## What needs to be done
Copy the lines of the listing below from the line containing "675x413 pixels. How" through the end of the listing, including both ends, without the pictures.
*** Stored rows ***
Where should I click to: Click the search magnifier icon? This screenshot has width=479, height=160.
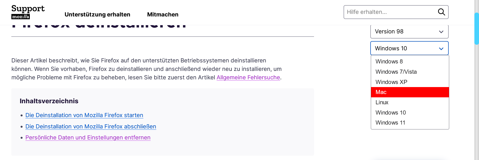click(x=441, y=12)
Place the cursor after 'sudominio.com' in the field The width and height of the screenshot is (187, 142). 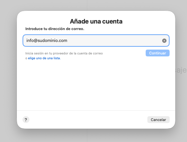(x=68, y=41)
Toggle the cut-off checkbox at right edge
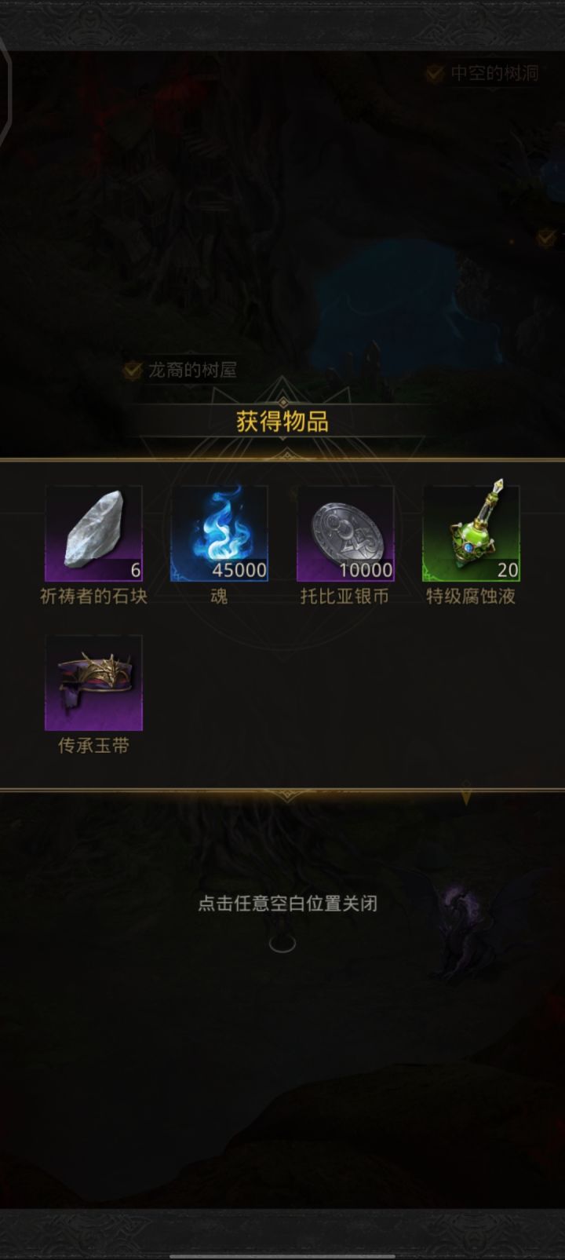Image resolution: width=565 pixels, height=1260 pixels. [546, 236]
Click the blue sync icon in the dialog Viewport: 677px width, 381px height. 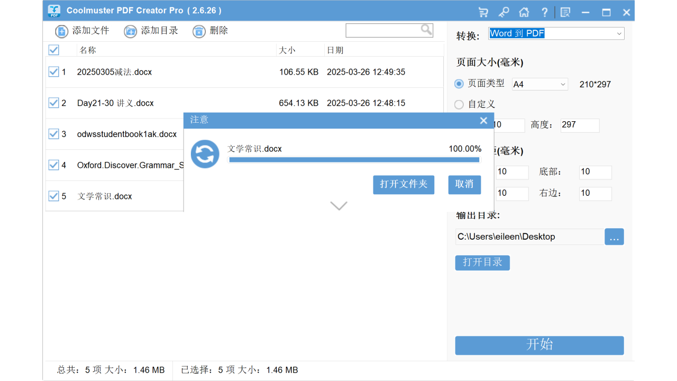pyautogui.click(x=205, y=154)
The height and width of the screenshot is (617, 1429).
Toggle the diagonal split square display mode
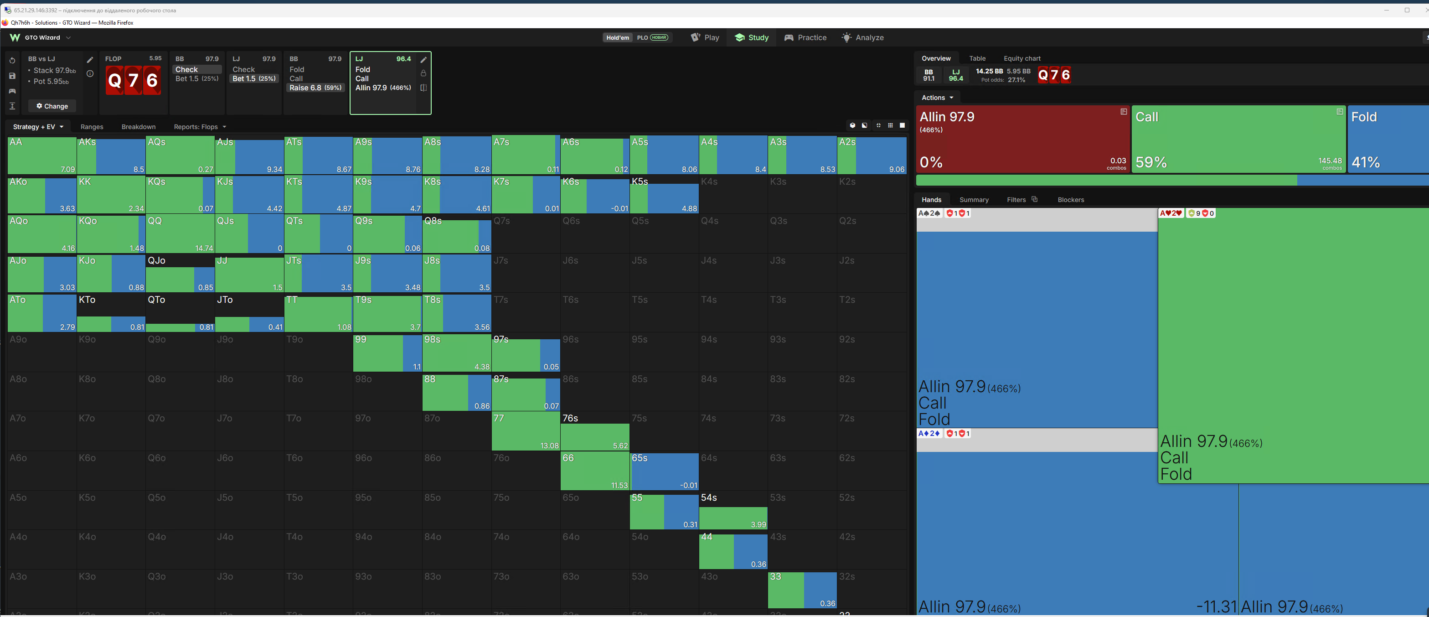[864, 125]
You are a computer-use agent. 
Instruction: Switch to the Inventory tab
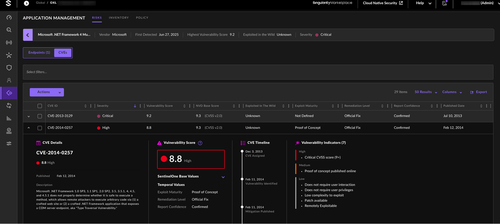(119, 18)
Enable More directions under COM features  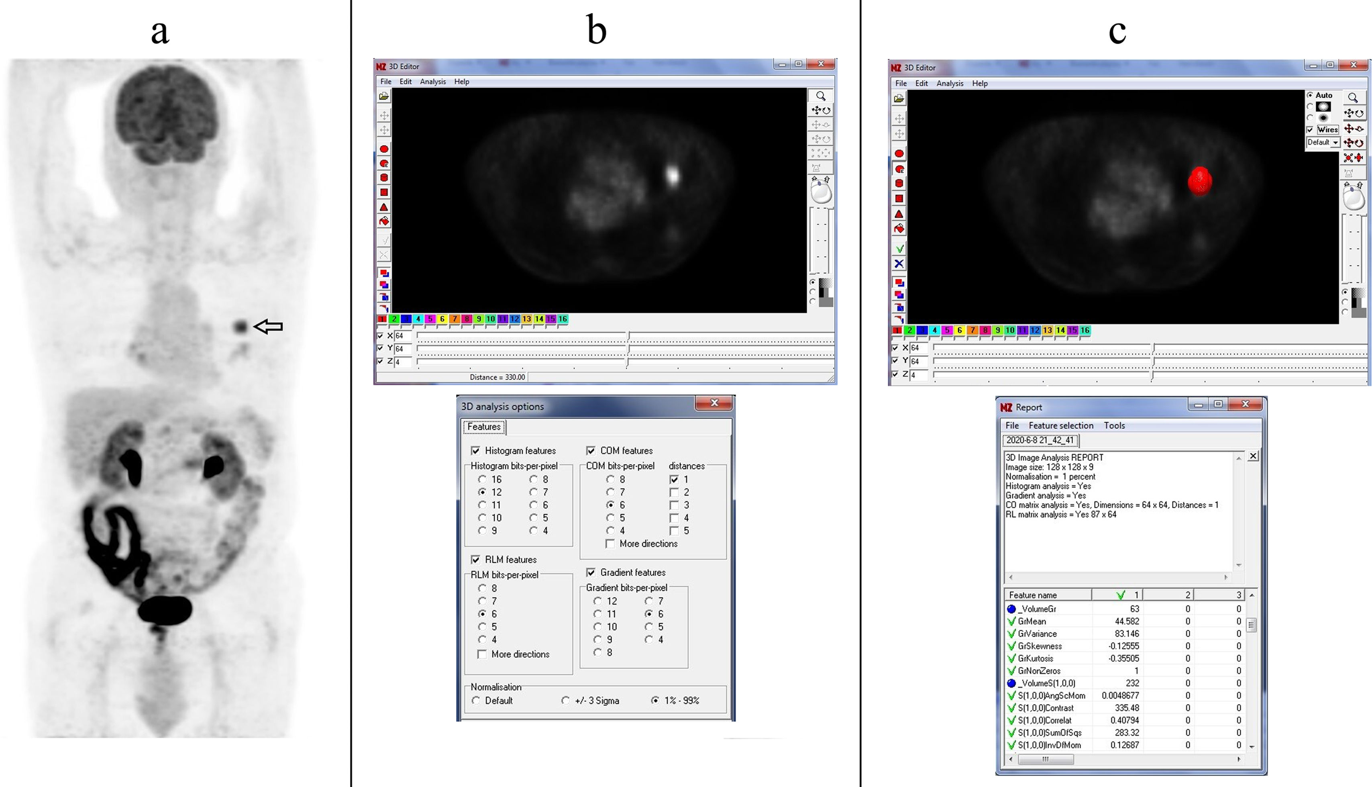coord(610,544)
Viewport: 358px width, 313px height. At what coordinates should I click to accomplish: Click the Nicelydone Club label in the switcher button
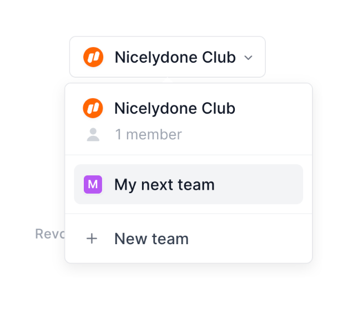click(175, 57)
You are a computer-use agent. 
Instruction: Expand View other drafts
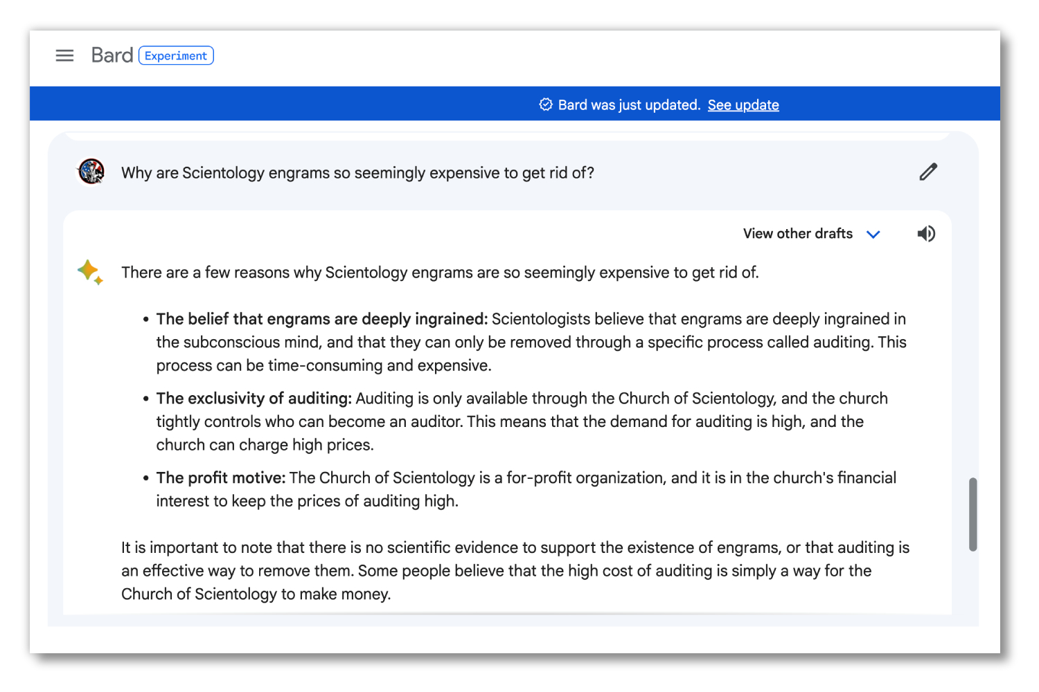(797, 234)
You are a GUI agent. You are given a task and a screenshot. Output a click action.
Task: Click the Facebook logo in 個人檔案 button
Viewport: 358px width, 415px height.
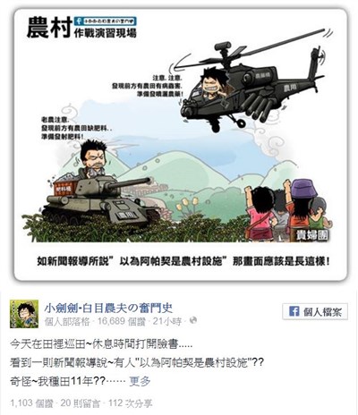294,312
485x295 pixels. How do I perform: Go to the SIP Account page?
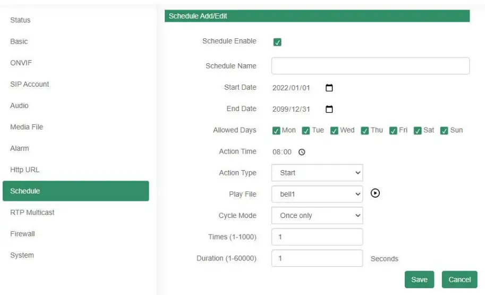pyautogui.click(x=30, y=84)
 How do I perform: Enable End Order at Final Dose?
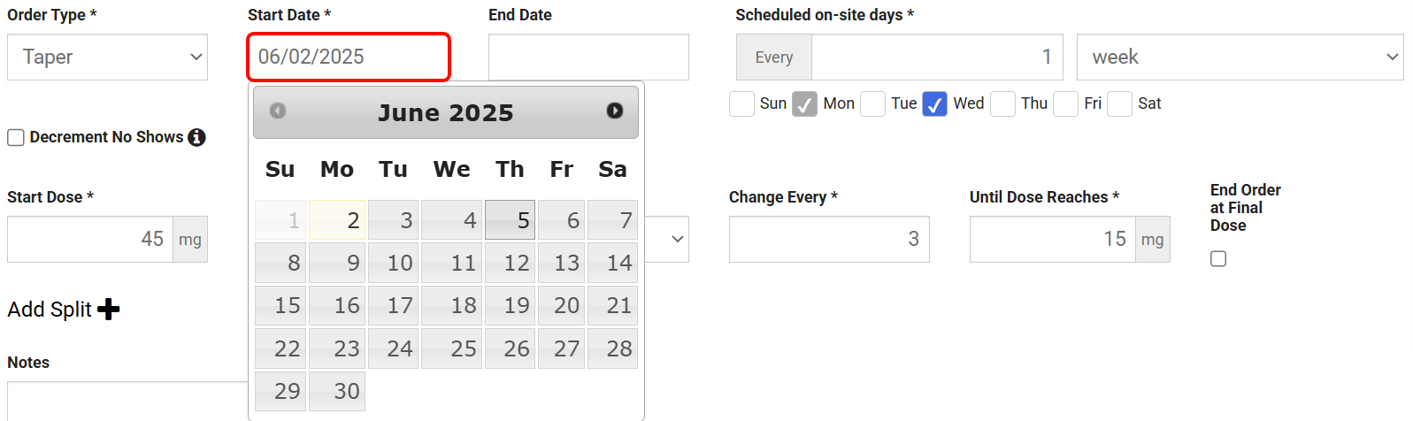pos(1218,259)
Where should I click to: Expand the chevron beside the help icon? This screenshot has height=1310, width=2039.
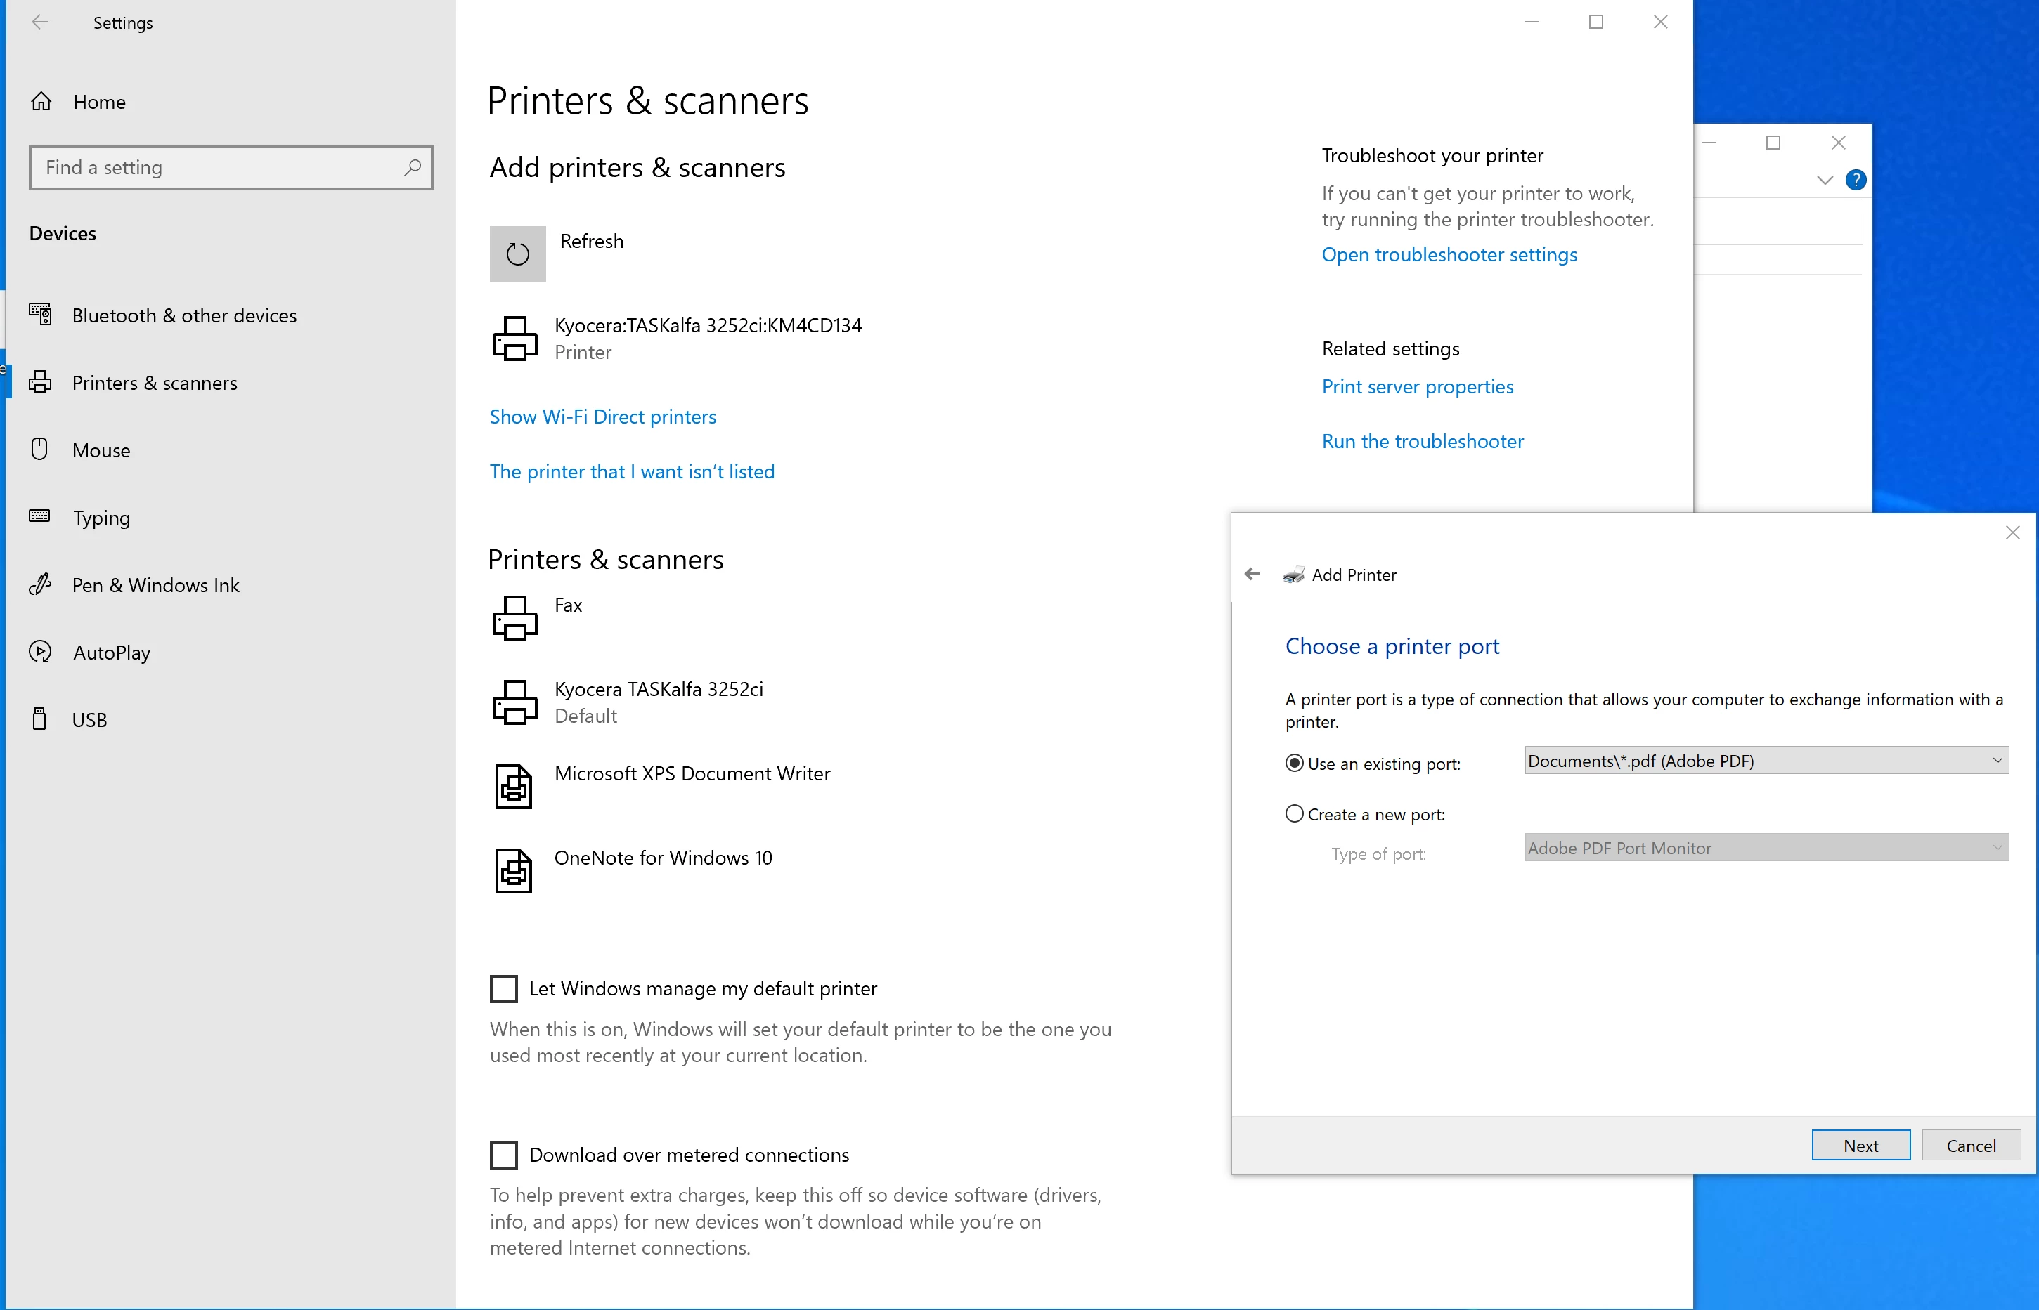pos(1825,179)
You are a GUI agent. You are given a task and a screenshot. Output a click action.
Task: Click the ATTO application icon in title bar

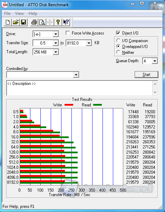[x=4, y=5]
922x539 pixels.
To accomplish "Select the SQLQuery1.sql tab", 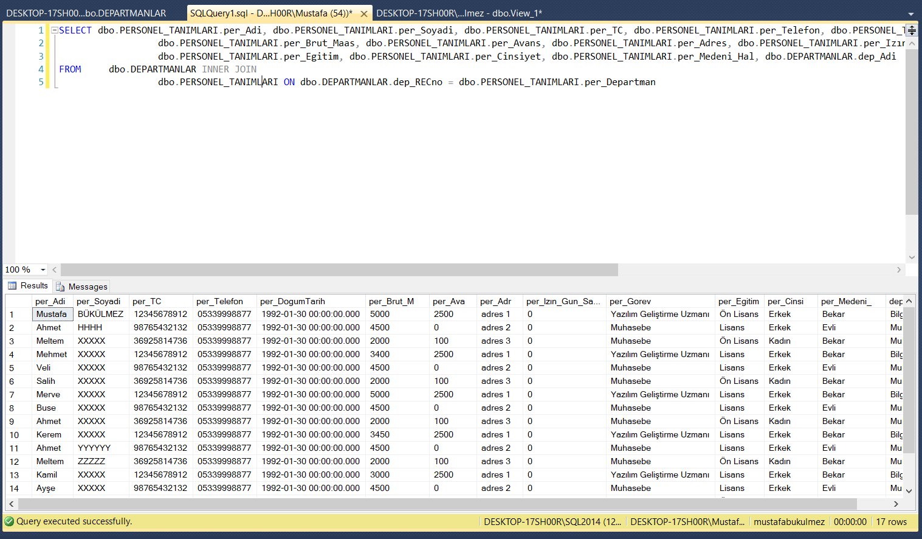I will coord(274,12).
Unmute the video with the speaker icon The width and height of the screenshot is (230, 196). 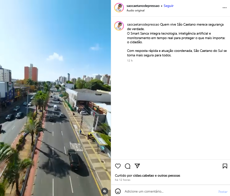click(105, 191)
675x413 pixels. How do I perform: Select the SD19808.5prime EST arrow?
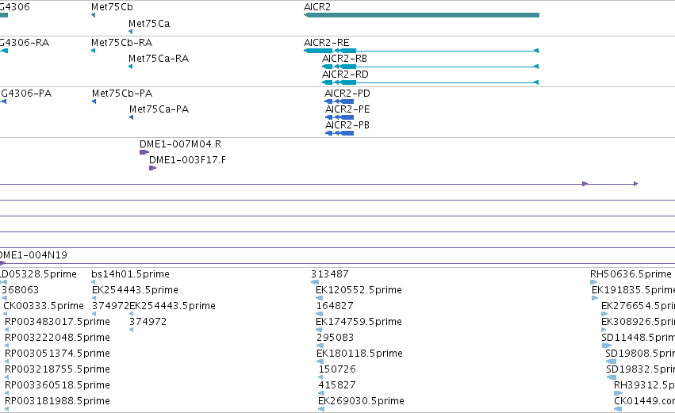click(611, 361)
***
## Answer to this task
675x413 pixels. How do I perform: Select the SD19808.5prime EST arrow?
click(611, 361)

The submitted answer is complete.